--- Begin ---

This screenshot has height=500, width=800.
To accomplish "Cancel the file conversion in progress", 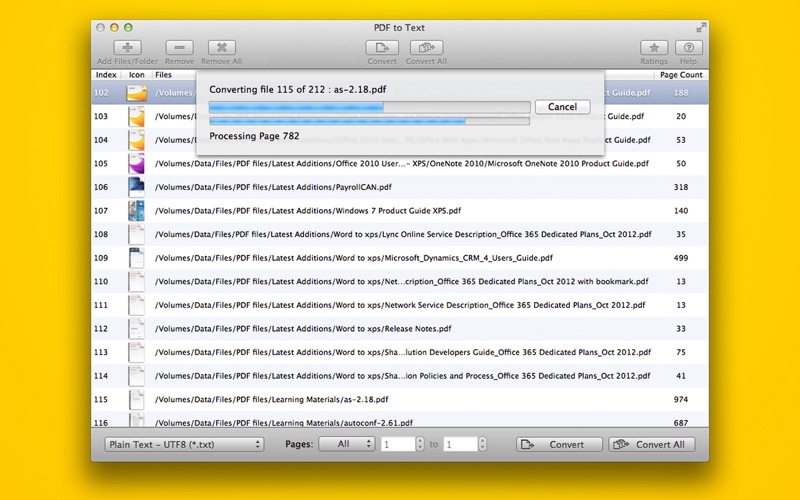I will [x=562, y=107].
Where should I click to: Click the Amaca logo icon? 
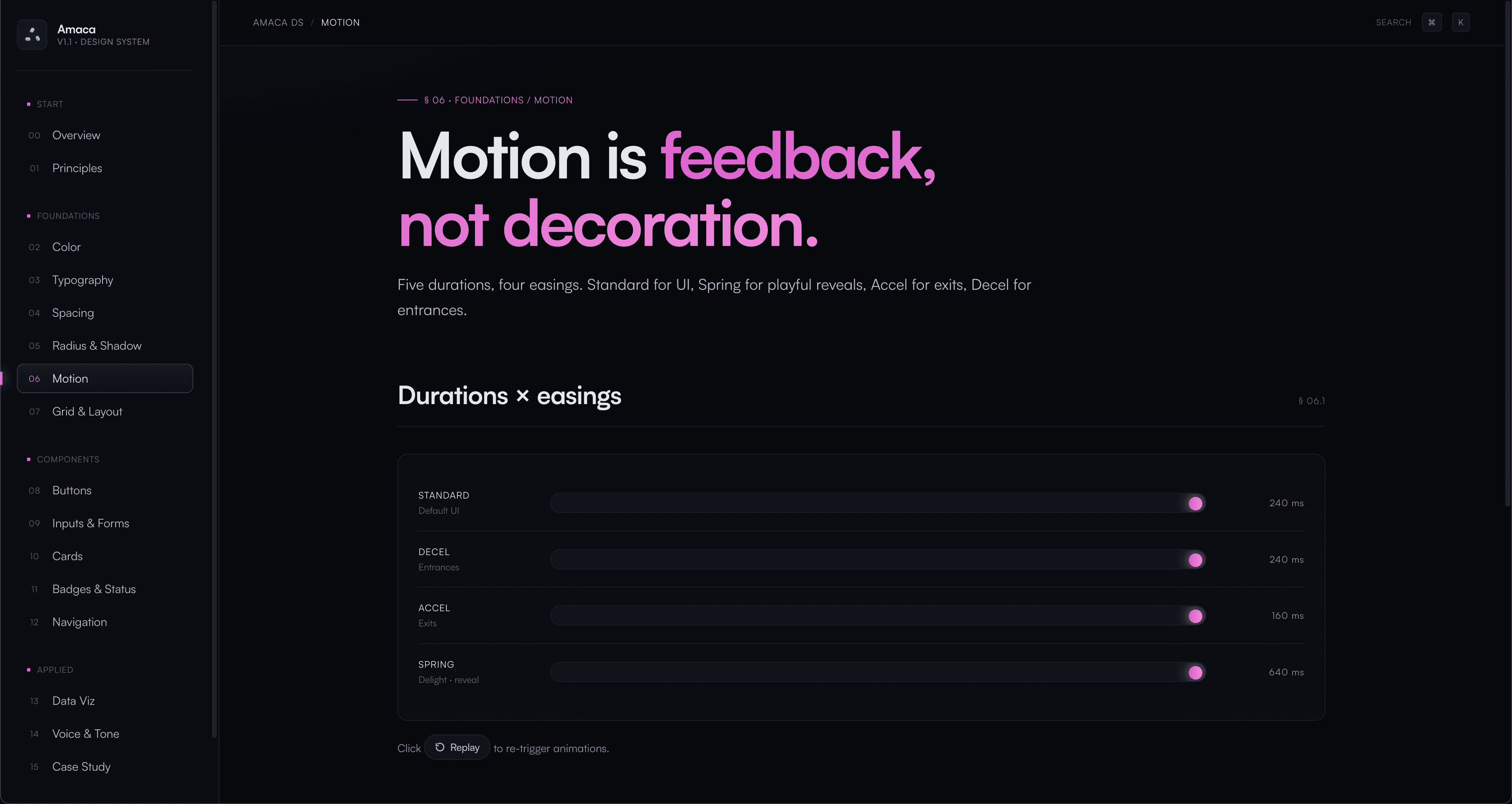32,35
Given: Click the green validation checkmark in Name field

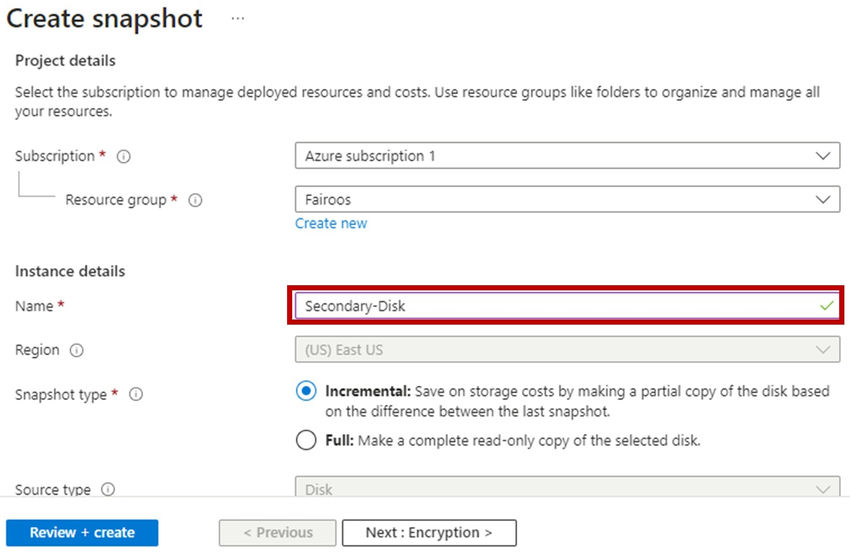Looking at the screenshot, I should point(826,306).
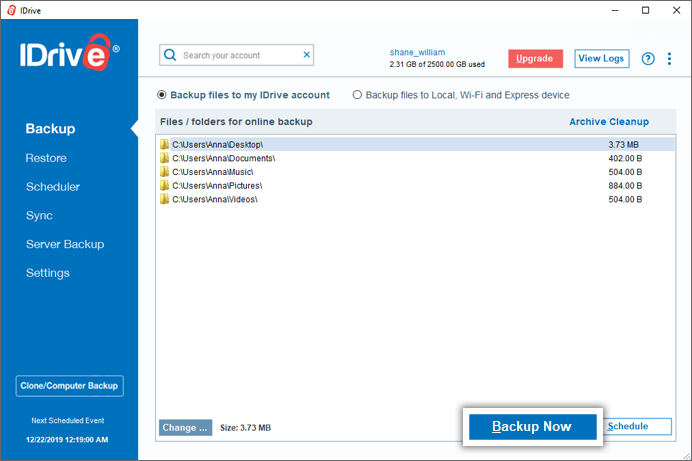This screenshot has width=692, height=461.
Task: Open Server Backup from sidebar
Action: click(x=65, y=244)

--- End ---

=== GOAL OF THE EXERCISE ===
Return the lines of the listing above, starting at the line with "Given: Click the" and continuing through its final line, reproduced verbatim but without the pictures.

=== TASK RESULT ===
Given: Click the green validation checkmark in Name field

Looking at the screenshot, I should point(826,306).
This screenshot has width=692, height=461.
Task: Open Server Backup from sidebar
Action: click(x=65, y=244)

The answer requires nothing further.